▶ [What to work on]:
The lines to print are the one containing "Task: Click the line" and every line after it through the end of the entries below. Print them exactly and nothing else.

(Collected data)
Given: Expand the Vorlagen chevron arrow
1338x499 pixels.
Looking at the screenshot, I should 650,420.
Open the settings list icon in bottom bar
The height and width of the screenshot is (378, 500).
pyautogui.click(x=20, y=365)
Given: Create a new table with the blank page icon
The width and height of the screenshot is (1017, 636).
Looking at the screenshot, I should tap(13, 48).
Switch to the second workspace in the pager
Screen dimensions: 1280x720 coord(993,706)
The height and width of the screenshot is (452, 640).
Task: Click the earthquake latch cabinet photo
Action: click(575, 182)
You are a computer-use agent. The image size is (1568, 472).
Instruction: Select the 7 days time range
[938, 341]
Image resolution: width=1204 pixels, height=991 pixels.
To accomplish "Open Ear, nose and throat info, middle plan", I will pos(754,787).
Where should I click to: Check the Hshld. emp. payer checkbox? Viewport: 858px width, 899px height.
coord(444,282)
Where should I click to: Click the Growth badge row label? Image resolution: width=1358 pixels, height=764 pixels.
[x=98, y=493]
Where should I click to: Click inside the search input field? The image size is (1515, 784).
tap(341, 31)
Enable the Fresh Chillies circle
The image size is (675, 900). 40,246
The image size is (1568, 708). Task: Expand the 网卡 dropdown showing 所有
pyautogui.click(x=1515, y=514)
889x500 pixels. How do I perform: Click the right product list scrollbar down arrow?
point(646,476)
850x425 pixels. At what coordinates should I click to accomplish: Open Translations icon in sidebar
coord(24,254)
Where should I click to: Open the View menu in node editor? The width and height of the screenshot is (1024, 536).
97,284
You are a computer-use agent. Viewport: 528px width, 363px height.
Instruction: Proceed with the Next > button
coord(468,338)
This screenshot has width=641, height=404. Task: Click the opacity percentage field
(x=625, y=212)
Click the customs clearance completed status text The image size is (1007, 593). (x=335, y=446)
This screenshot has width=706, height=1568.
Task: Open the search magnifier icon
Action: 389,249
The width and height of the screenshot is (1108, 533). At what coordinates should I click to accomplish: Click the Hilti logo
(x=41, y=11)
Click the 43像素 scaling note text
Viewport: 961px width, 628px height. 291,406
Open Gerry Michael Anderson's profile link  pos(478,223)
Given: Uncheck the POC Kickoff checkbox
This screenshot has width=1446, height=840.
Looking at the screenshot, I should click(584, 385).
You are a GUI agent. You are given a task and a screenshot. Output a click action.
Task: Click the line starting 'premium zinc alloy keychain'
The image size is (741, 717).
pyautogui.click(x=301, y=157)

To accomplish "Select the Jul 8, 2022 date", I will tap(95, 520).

▶ [Task output]:
Task: Click the line starting 'premium zinc alloy keychain'
The image size is (741, 717).
pyautogui.click(x=301, y=157)

To accomplish "Select the Jul 8, 2022 date", I will tap(95, 520).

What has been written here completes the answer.